The code above will solve for the destination x/y (green circle) via iDegrees * -1 (thanks to #andrew cooke's answer which has since been removed by him), but in order to do that I need to feed into it the location of the destination center x/y (green star), and that is the calculations I'm currently missing, as you can see in Diagram C, below:
So... how do I find the coordinates ?/? (green star) given n, A (angle) and x'/y' (red circle)?
You're trying to find an inverse transformation. You start with the composition of two linear transformations, a translation T and a rotation R. You apply R first to a vector x and T second, so the expression is y = TRx. To solve the inverse problem you need the inverse of TR, written (TR)-1, which is equal to R-1T-1. The inverse of the rotation R is just the rotation by the negative of the angle (which you mention). The inverse of the translation is, similarly, the original translation multiplied by -1. So your answer is x = R-1T-1y.
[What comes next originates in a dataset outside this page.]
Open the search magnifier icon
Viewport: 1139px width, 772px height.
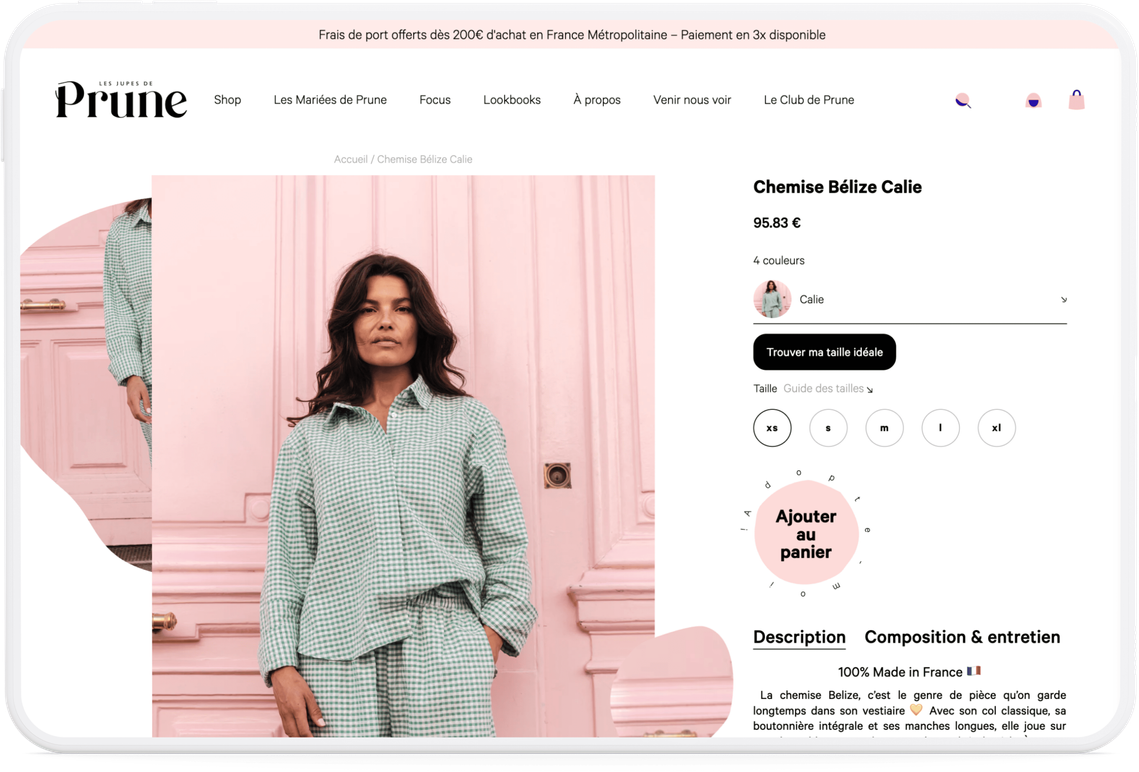[963, 101]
In your present situation, you're given the rotation by means of its angle, but you'll need to compute the translation. You'll need the grey circle, which you didn't think you would need. Apply the rotation R (not its inverse) to the gray circle. Subtract this point from the red circle. This is the original translation T. Reverse the sign to get T-1.